Un délai serré pour l’échéance d’avril

« En temps normal, il faut anticiper d’un ou deux mois les demandes de report ou de modulation », souligne Sandrine Allonier, de VousFinancer. En théorie, il est donc déjà trop tard pour agir sur l’échéance de début avril. En cas de réelle difficulté financière, Maël Bernier, de Meilleurtaux, estime toutefois qu’une demande faite (par téléphone ou par email) ce mercredi ou demain pourrait aboutir, à condition que le banquier la considère effectivement comme urgente : « Le remboursement mensuel est prélevé le 5, 6 ou 7 avril dans la plupart des cas. Pour une modulation d’échéance à la baisse, c’est peut-être encore possible. »

Suspendre vos échéances : pour quel coût ?

Reporter vos échéances de remboursement n’a rien d’une bonne affaire ! Du moins sur le long terme. Car vous allez continuer à payer l’assurance de prêt pendant les mois de suspension, et éventuellement les intérêts d’emprunt. Bref : un surcoût non prévu dans votre montage initial.

Avec un prêt de 200 000 euros à 1,50% sur 20 ans souscrit en avril 2018, reporter la mensualité - 965 euros (hors assurance) - de 3 mois allonge in fine le remboursement total du prêt de 4 mois, et crée un surcoût de 900 euros. Un montant auquel il faut ajouter les cotisations supplémentaires d’assurance emprunteur, ce qui peut porter le surcoût global à plus de 1 000 euros.

Plus de détails sur le surcoût d’un report de mensualités de crédit immo

Exemple fourni par VousFinancer

La modularité des remboursements, une option plus simple

A choisir entre la suspension ou la modulation des échéances, les courtiers en crédit immobilier conseillent en chœur de privilégier la modulation. « Cette option est présente dans un bien plus grand nombre de contrats », souligne Maël Bernier, de Meilleurtaux. Alors que, « pour le report, il faut souvent négocier, et payer des frais d’avenant », confirme Sandrine Allonier, de VousFinancier.

Mais attention : la baisse des mensualités engendre, elle aussi, un surcoût. Plus la baisse de mensualités sera limitée dans le temps, plus le surcoût sera limité. « Les contrats prévoient généralement une modulation sur 12 mois minimum », explique Sandrine Allonier. « Négociez éventuellement une modulation sur 6 mois seulement. »
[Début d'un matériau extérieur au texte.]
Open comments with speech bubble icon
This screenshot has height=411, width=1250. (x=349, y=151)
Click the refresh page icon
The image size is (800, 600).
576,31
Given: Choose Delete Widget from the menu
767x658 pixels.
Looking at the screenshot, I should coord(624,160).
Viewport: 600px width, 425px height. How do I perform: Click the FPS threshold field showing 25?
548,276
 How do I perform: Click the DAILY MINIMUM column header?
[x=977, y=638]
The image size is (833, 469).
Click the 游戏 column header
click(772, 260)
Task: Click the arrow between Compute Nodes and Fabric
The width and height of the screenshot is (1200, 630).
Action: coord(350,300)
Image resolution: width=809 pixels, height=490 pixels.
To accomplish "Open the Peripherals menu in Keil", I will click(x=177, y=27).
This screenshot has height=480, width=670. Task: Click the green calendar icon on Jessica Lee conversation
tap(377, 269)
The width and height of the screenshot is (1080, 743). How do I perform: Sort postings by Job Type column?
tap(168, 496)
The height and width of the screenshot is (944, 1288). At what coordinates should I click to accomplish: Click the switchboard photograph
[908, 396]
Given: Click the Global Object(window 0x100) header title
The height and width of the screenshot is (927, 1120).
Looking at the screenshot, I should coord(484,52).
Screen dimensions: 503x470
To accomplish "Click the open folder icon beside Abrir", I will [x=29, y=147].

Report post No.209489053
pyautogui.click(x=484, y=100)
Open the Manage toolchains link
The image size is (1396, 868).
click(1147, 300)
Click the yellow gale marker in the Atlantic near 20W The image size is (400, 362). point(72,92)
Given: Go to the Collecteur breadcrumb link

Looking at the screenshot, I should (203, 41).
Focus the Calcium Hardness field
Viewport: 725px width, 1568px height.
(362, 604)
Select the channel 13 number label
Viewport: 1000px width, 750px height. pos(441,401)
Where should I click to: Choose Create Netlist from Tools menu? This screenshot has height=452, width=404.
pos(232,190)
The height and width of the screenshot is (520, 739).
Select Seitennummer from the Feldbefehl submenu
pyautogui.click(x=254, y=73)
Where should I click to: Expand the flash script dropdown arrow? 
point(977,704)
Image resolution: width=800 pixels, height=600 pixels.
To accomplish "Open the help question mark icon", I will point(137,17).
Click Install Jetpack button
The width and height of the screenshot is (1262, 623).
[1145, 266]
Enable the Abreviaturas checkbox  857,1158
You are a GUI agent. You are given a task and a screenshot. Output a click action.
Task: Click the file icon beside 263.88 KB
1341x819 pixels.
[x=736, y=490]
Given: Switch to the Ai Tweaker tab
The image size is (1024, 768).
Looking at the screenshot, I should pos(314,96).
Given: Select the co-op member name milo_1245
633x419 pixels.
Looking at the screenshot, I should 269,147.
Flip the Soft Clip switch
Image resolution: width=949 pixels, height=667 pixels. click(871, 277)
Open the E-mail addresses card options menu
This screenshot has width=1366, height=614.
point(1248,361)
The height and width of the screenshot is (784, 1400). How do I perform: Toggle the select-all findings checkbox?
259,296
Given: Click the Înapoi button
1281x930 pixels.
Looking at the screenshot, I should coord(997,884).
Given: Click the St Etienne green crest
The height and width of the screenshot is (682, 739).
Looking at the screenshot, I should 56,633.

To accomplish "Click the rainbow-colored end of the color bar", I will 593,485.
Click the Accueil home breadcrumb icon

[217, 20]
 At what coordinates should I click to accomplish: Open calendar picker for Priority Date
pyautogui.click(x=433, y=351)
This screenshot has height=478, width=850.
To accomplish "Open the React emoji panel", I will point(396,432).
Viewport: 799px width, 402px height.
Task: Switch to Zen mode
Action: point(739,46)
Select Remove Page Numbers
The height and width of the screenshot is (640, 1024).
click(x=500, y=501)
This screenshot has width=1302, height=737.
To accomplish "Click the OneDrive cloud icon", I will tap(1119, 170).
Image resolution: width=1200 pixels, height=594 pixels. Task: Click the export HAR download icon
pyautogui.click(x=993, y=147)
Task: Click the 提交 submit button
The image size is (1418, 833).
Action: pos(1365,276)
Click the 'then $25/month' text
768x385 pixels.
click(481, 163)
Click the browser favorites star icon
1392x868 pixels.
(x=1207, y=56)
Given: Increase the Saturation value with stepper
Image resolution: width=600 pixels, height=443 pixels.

Avec le même prêt de 200 000 euros (1,50% sur 20 ans, signé en 2018), si vous abaissez la mensualité de 965 euros à 700 euros pendant 12 mois, jusqu’en avril 2021, le surcoût est de 965 euros (hors assurance), pour un rallongement de 5 mois de la durée de prêt. Bref, en ajoutant les cotations d’assurance, le surcoût est similaire au report d’échéance. Mais cette option sera moins pénalisante financièrement si la modulation peut être limitée à quelques mois.